What to do ▸ Take the material below and extract the lines from the one with "Facebook (200, 261)" through the one with "O Perigo da Carência (95, 1044)", word for word, without pictures.

━━━━━━━━━━

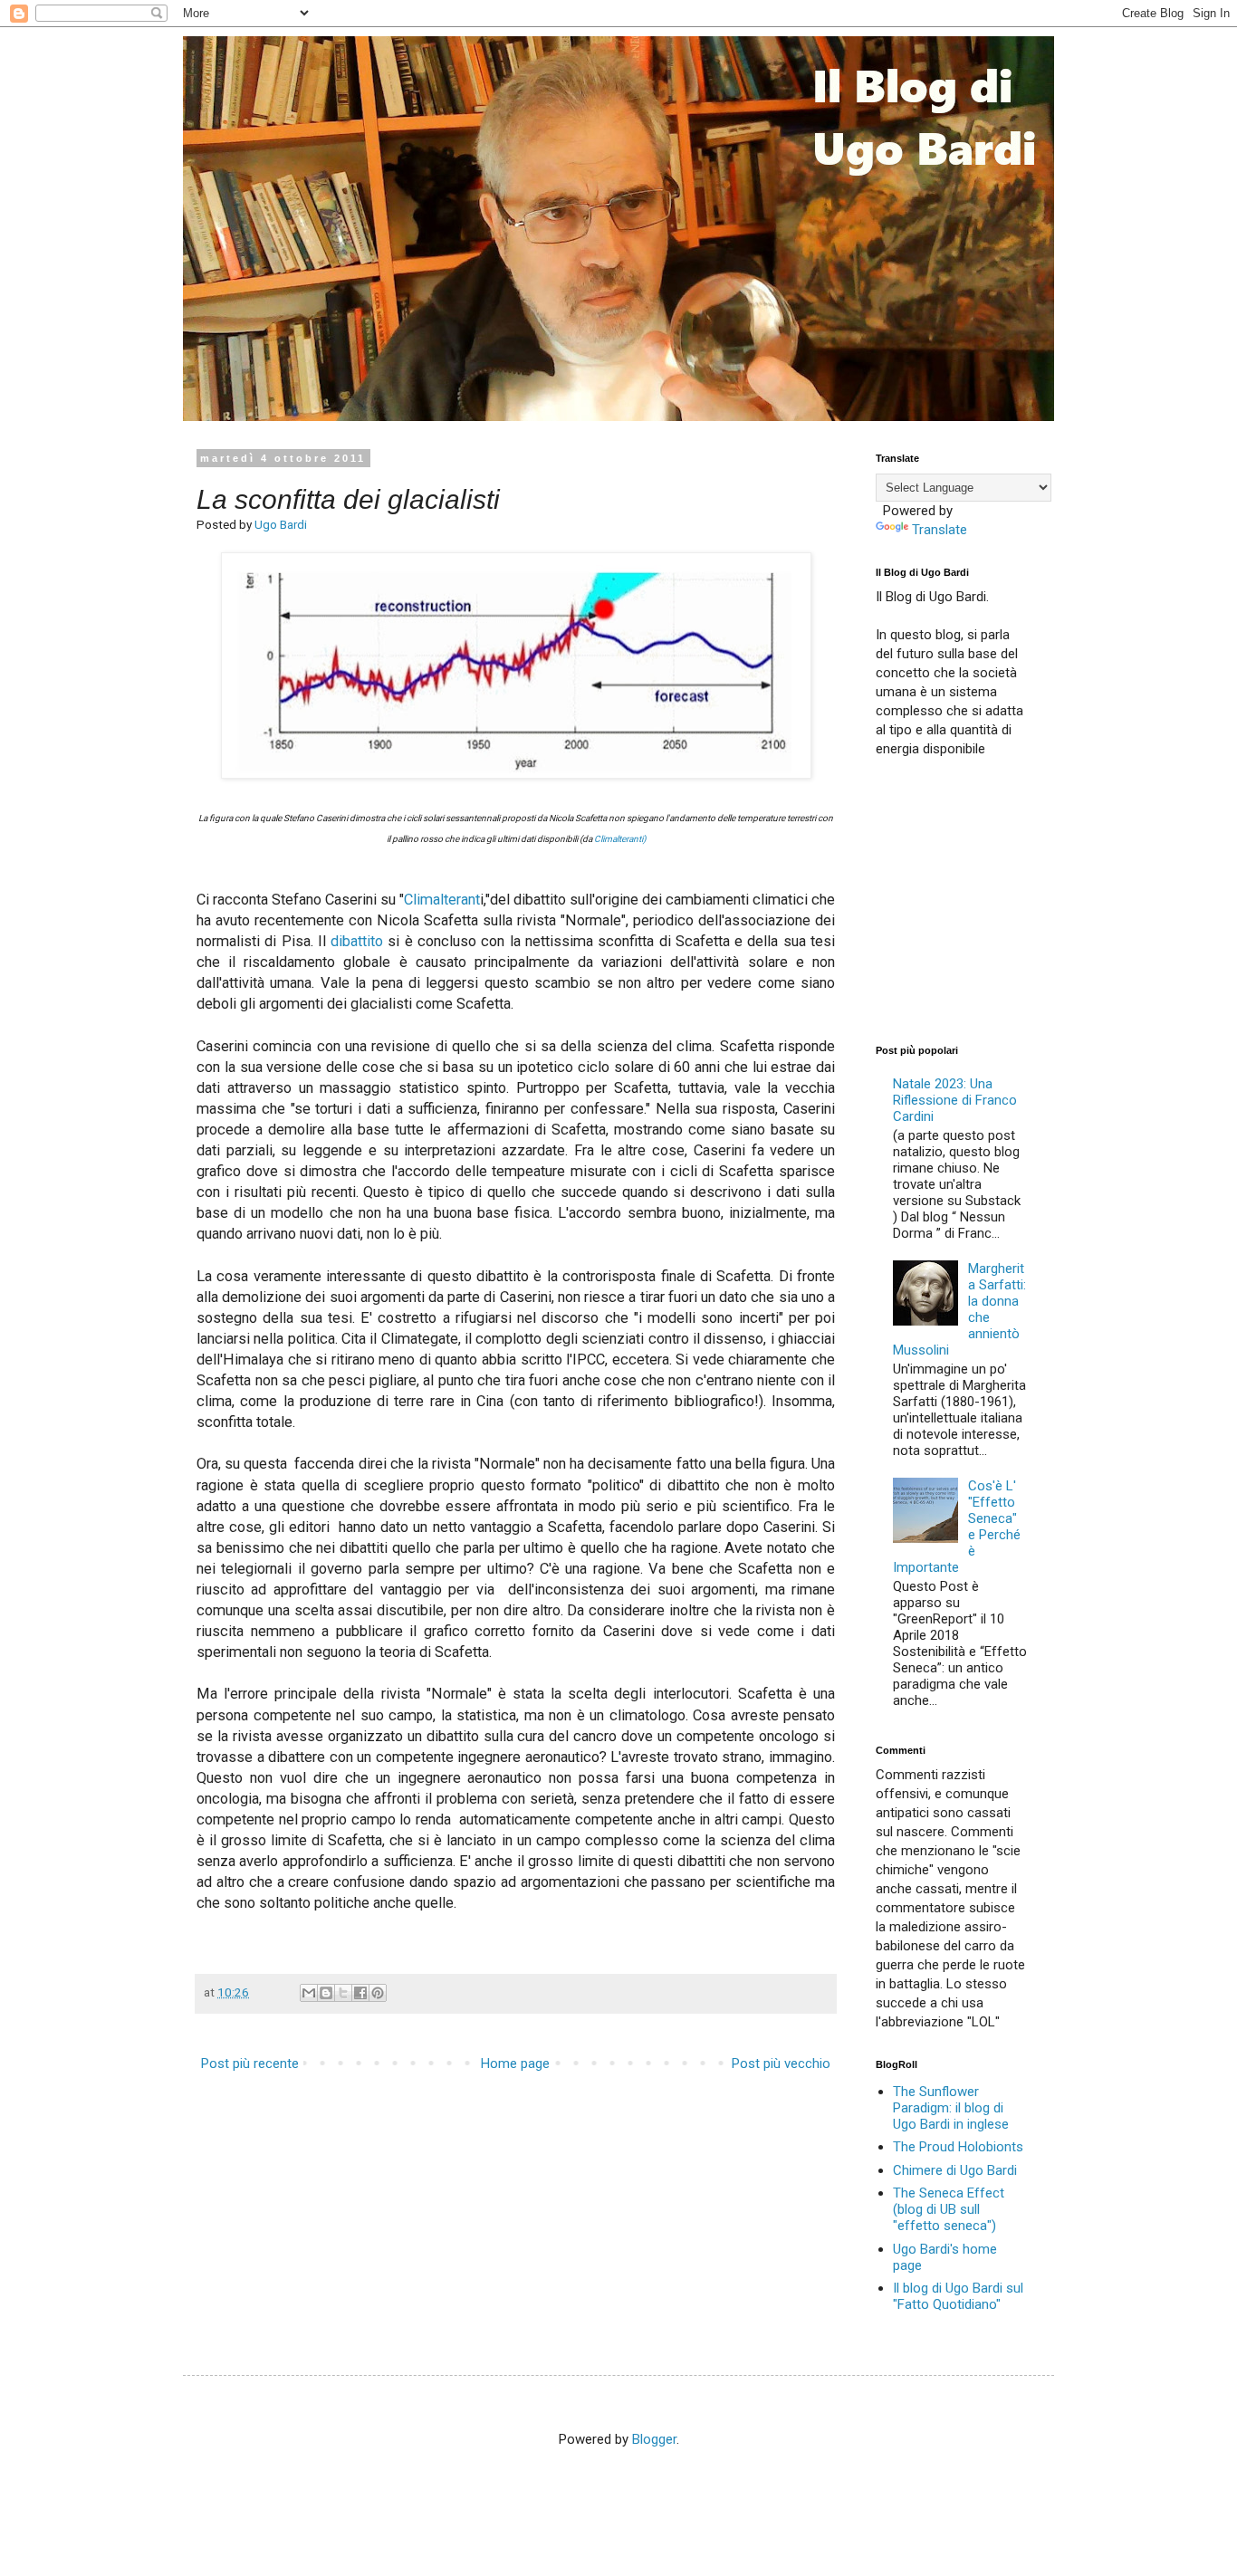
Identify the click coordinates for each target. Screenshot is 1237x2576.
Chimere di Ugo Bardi (955, 2170)
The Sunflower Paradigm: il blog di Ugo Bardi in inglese (951, 2107)
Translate (939, 530)
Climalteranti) (620, 839)
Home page (515, 2063)
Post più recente (250, 2063)
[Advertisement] (1011, 899)
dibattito (357, 941)
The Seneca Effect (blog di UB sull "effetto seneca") (948, 2209)
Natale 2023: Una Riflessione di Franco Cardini (955, 1100)
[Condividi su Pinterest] (378, 1993)
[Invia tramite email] (309, 1993)
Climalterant (442, 899)
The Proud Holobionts (958, 2147)
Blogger (654, 2439)
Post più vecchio (781, 2063)
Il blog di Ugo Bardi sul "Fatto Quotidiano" (958, 2296)
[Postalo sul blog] (326, 1993)
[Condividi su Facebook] (360, 1993)
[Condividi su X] (343, 1993)
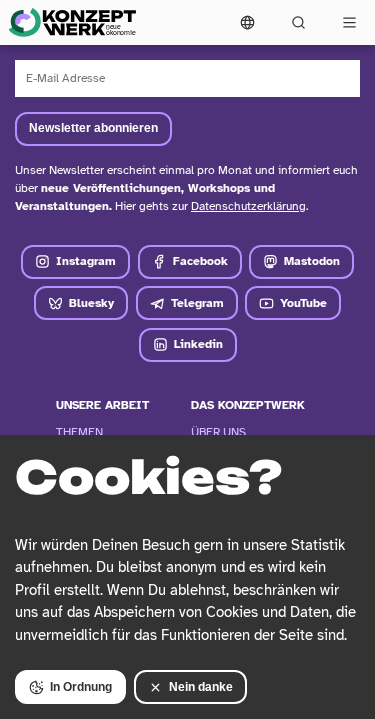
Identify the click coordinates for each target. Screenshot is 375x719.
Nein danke (201, 687)
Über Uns (218, 432)
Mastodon (312, 261)
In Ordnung (81, 687)
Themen (79, 432)
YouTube (303, 303)
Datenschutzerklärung (248, 206)
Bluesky (91, 303)
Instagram (86, 261)
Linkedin (198, 344)
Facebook (200, 261)
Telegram (197, 303)
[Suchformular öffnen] (298, 22)
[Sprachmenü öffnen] (247, 22)
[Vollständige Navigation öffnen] (349, 22)
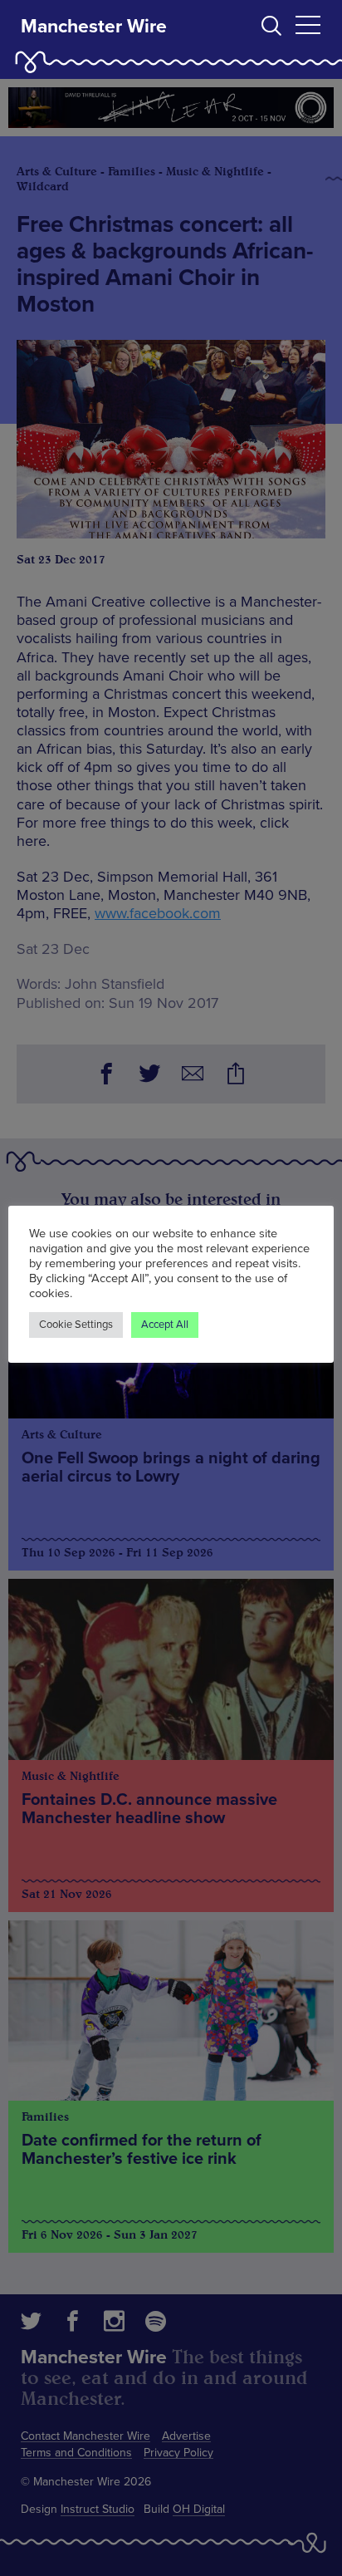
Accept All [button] (164, 1324)
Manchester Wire (94, 26)
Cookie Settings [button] (76, 1324)
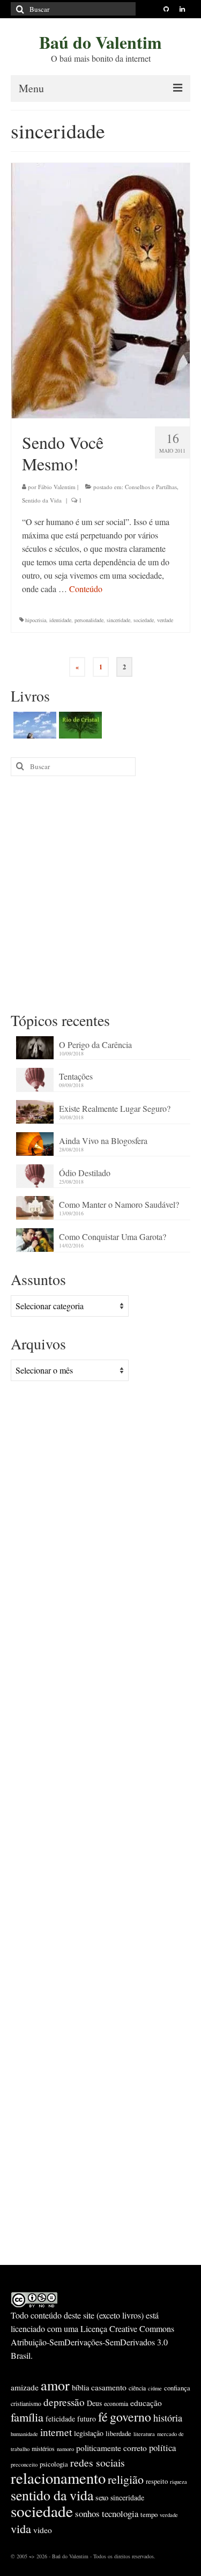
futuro (86, 2418)
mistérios (43, 2448)
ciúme (155, 2388)
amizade (25, 2387)
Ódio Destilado (84, 1172)
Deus (94, 2403)
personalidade (89, 620)
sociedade (143, 620)
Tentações (76, 1076)
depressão (64, 2402)
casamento (108, 2387)
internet (56, 2432)
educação (146, 2402)
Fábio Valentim (57, 487)
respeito (157, 2481)
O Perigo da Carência (95, 1044)
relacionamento (58, 2478)
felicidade (60, 2418)
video (42, 2530)
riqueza (178, 2481)
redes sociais (97, 2462)
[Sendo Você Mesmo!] (100, 288)
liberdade (118, 2433)
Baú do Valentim (100, 42)
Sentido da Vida (42, 500)
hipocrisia (35, 620)
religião (126, 2479)
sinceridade (118, 620)
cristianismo (26, 2403)
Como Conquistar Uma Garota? (112, 1236)
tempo (149, 2514)
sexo (101, 2497)
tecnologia (120, 2513)
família (27, 2417)
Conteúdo (85, 588)
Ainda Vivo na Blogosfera (103, 1140)
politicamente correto (111, 2447)
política (162, 2447)
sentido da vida (52, 2495)
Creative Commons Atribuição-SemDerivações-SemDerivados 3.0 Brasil (92, 2342)
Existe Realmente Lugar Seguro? (114, 1108)
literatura (144, 2434)
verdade (165, 620)
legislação (88, 2433)
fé (103, 2416)
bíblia (80, 2387)
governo (130, 2416)
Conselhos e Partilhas (151, 487)
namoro (65, 2449)
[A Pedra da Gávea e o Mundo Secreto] (33, 725)
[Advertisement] (100, 892)
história (167, 2417)
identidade (60, 620)
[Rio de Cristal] (79, 725)
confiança (177, 2388)
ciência (137, 2387)
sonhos (87, 2513)
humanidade (24, 2434)
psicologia (54, 2464)
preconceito (24, 2464)
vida (21, 2528)
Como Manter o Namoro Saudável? (119, 1204)
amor (55, 2384)
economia (116, 2403)
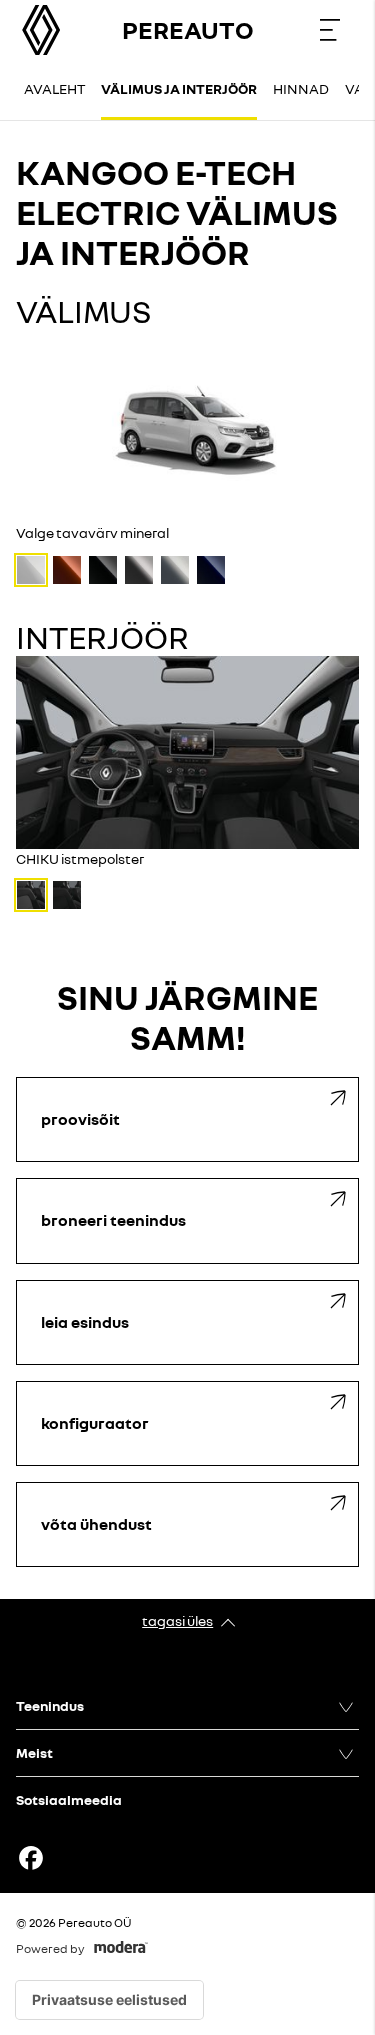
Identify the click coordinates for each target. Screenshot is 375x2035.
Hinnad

━━━━━━━━━━

Exercise result ▸
Facebook (200, 261)
Telegram (197, 303)
[Suchformular öffnen] (298, 22)
[Sprachmenü öffnen] (247, 22)
[Vollständige Navigation öffnen] (349, 22)
Accept All [button] (164, 1324)
Manchester Wire (94, 26)
Cookie Settings [button] (76, 1324)
futuro (86, 2418)
mistérios (43, 2448)
ciúme (155, 2388)
amizade (25, 2387)
Ódio Destilado (84, 1172)
Deus (94, 2403)
personalidade (89, 620)
sociedade (143, 620)
Tentações (76, 1076)
depressão (64, 2402)
casamento (108, 2387)
internet (56, 2432)
educação (146, 2402)
Fábio Valentim (57, 487)
respeito (157, 2481)
O Perigo da Carência (95, 1044)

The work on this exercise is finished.